* _Exercise instructions_
Please write out each entry below exactly as given.
**********
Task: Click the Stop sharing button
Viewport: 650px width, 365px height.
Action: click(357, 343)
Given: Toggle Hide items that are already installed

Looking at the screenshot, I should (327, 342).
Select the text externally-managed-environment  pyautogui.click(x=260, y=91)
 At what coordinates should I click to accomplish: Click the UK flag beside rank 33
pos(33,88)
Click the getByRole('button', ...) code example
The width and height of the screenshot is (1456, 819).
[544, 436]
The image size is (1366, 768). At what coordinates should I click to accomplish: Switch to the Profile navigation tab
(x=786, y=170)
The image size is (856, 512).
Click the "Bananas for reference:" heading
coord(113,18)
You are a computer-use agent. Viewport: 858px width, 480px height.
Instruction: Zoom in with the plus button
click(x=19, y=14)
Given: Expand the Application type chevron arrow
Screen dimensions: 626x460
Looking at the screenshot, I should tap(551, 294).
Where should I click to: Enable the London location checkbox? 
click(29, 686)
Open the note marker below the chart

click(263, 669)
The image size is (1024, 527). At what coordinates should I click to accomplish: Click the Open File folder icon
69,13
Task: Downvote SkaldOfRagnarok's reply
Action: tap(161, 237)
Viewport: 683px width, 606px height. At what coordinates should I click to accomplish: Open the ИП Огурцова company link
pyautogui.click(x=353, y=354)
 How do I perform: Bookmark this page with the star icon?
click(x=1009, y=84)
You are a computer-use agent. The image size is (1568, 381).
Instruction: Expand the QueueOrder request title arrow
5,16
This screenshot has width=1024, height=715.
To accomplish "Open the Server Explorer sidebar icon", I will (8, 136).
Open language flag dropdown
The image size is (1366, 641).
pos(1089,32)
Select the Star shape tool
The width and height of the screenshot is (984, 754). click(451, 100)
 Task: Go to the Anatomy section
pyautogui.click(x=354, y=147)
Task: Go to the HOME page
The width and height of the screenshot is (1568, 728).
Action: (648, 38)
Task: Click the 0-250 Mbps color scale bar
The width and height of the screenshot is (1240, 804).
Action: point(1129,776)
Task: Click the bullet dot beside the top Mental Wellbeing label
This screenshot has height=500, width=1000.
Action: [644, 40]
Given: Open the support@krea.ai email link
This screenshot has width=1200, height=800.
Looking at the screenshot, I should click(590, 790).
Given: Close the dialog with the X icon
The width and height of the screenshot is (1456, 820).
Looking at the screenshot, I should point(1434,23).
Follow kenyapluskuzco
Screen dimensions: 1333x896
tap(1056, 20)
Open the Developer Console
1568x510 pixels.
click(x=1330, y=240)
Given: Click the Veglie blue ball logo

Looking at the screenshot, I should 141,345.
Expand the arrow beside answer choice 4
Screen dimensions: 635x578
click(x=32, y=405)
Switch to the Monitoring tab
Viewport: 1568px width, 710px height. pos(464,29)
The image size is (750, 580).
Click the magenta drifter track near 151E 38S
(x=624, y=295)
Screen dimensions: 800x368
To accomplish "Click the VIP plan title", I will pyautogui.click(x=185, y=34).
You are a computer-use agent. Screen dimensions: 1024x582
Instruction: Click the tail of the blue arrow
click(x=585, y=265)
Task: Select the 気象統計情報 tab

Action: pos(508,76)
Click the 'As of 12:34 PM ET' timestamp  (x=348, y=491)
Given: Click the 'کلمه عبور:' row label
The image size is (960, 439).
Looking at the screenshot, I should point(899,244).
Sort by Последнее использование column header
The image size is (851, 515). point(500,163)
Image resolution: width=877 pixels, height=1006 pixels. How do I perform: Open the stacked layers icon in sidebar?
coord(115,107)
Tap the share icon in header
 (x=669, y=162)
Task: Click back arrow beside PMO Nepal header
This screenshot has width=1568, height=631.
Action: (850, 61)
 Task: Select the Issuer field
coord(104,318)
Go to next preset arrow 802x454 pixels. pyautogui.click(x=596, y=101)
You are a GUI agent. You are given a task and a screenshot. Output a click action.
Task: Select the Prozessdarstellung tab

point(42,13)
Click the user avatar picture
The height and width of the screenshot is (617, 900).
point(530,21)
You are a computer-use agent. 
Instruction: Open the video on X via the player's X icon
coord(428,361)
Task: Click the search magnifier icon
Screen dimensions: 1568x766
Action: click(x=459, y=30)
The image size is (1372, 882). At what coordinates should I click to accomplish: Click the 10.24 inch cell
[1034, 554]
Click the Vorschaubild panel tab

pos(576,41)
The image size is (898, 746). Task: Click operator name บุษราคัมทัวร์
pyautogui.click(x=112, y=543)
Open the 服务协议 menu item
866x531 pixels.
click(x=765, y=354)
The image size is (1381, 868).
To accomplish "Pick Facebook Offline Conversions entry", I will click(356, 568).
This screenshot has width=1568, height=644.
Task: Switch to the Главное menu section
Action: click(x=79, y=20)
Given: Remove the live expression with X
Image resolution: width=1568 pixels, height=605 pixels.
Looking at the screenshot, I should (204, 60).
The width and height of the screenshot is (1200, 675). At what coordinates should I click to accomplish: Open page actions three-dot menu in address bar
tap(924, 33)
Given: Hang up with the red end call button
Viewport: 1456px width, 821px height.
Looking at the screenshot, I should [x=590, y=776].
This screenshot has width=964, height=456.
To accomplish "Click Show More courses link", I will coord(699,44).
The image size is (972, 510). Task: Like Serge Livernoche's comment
**********
* _The completed task_
Task: Click the Stop sharing button
Viewport: 650px width, 365px height.
Action: click(357, 343)
Given: Toggle Hide items that are already installed

Looking at the screenshot, I should (327, 342).
Select the text externally-managed-environment  pyautogui.click(x=260, y=91)
 At what coordinates should I click to accomplish: Click the UK flag beside rank 33
pos(33,88)
Click the getByRole('button', ...) code example
The width and height of the screenshot is (1456, 819).
[544, 436]
The image size is (1366, 768). At what coordinates should I click to accomplish: Switch to the Profile navigation tab
(x=786, y=170)
The image size is (856, 512).
Click the "Bananas for reference:" heading
coord(113,18)
You are a computer-use agent. Viewport: 858px width, 480px height.
Instruction: Zoom in with the plus button
click(x=19, y=14)
Given: Expand the Application type chevron arrow
Screen dimensions: 626x460
Looking at the screenshot, I should tap(551, 294).
Where should I click to: Enable the London location checkbox? 
click(29, 686)
Open the note marker below the chart

click(263, 669)
The image size is (1024, 527). At what coordinates should I click to accomplish: Click the Open File folder icon
69,13
Task: Downvote SkaldOfRagnarok's reply
Action: tap(161, 237)
Viewport: 683px width, 606px height. At what coordinates should I click to accomplish: Open the ИП Огурцова company link
pyautogui.click(x=353, y=354)
 How do I perform: Bookmark this page with the star icon?
click(x=1009, y=84)
You are a computer-use agent. The image size is (1568, 381).
Instruction: Expand the QueueOrder request title arrow
5,16
This screenshot has width=1024, height=715.
To accomplish "Open the Server Explorer sidebar icon", I will (8, 136).
Open language flag dropdown
The image size is (1366, 641).
pos(1089,32)
Select the Star shape tool
The width and height of the screenshot is (984, 754). click(451, 100)
 Task: Go to the Anatomy section
pyautogui.click(x=354, y=147)
Task: Go to the HOME page
The width and height of the screenshot is (1568, 728).
Action: (648, 38)
Task: Click the 0-250 Mbps color scale bar
The width and height of the screenshot is (1240, 804).
Action: point(1129,776)
Task: Click the bullet dot beside the top Mental Wellbeing label
This screenshot has height=500, width=1000.
Action: [644, 40]
Given: Open the support@krea.ai email link
This screenshot has width=1200, height=800.
Looking at the screenshot, I should click(590, 790).
Given: Close the dialog with the X icon
The width and height of the screenshot is (1456, 820).
Looking at the screenshot, I should point(1434,23).
Follow kenyapluskuzco
Screen dimensions: 1333x896
tap(1056, 20)
Open the Developer Console
1568x510 pixels.
click(x=1330, y=240)
Given: Click the Veglie blue ball logo

Looking at the screenshot, I should 141,345.
Expand the arrow beside answer choice 4
Screen dimensions: 635x578
click(x=32, y=405)
Switch to the Monitoring tab
Viewport: 1568px width, 710px height. pos(464,29)
The image size is (750, 580).
Click the magenta drifter track near 151E 38S
(x=624, y=295)
Screen dimensions: 800x368
To accomplish "Click the VIP plan title", I will pyautogui.click(x=185, y=34).
You are a computer-use agent. Screen dimensions: 1024x582
Instruction: Click the tail of the blue arrow
click(x=585, y=265)
Task: Select the 気象統計情報 tab

Action: pos(508,76)
Click the 'As of 12:34 PM ET' timestamp  (x=348, y=491)
Given: Click the 'کلمه عبور:' row label
The image size is (960, 439).
Looking at the screenshot, I should point(899,244).
Sort by Последнее использование column header
The image size is (851, 515). point(500,163)
Image resolution: width=877 pixels, height=1006 pixels. How do I perform: Open the stacked layers icon in sidebar?
coord(115,107)
Tap the share icon in header
 (x=669, y=162)
Task: Click back arrow beside PMO Nepal header
This screenshot has width=1568, height=631.
Action: (850, 61)
 Task: Select the Issuer field
coord(104,318)
Go to next preset arrow 802x454 pixels. pyautogui.click(x=596, y=101)
You are a GUI agent. You are given a task and a screenshot. Output a click action.
Task: Select the Prozessdarstellung tab

point(42,13)
Click the user avatar picture
The height and width of the screenshot is (617, 900).
point(530,21)
You are a computer-use agent. 
Instruction: Open the video on X via the player's X icon
coord(428,361)
Task: Click the search magnifier icon
Screen dimensions: 1568x766
Action: click(x=459, y=30)
The image size is (1372, 882). At what coordinates should I click to accomplish: Click the 10.24 inch cell
[1034, 554]
Click the Vorschaubild panel tab

pos(576,41)
The image size is (898, 746). Task: Click operator name บุษราคัมทัวร์
pyautogui.click(x=112, y=543)
Open the 服务协议 menu item
866x531 pixels.
click(x=765, y=354)
The image size is (1381, 868).
To accomplish "Pick Facebook Offline Conversions entry", I will click(356, 568).
This screenshot has width=1568, height=644.
Task: Switch to the Главное menu section
Action: click(x=79, y=20)
Given: Remove the live expression with X
Image resolution: width=1568 pixels, height=605 pixels.
Looking at the screenshot, I should (204, 60).
The width and height of the screenshot is (1200, 675). At what coordinates should I click to accomplish: Open page actions three-dot menu in address bar
tap(924, 33)
Given: Hang up with the red end call button
Viewport: 1456px width, 821px height.
Looking at the screenshot, I should [x=590, y=776].
This screenshot has width=964, height=456.
To accomplish "Click Show More courses link", I will coord(699,44).
The image size is (972, 510). Task: Like Serge Livernoche's comment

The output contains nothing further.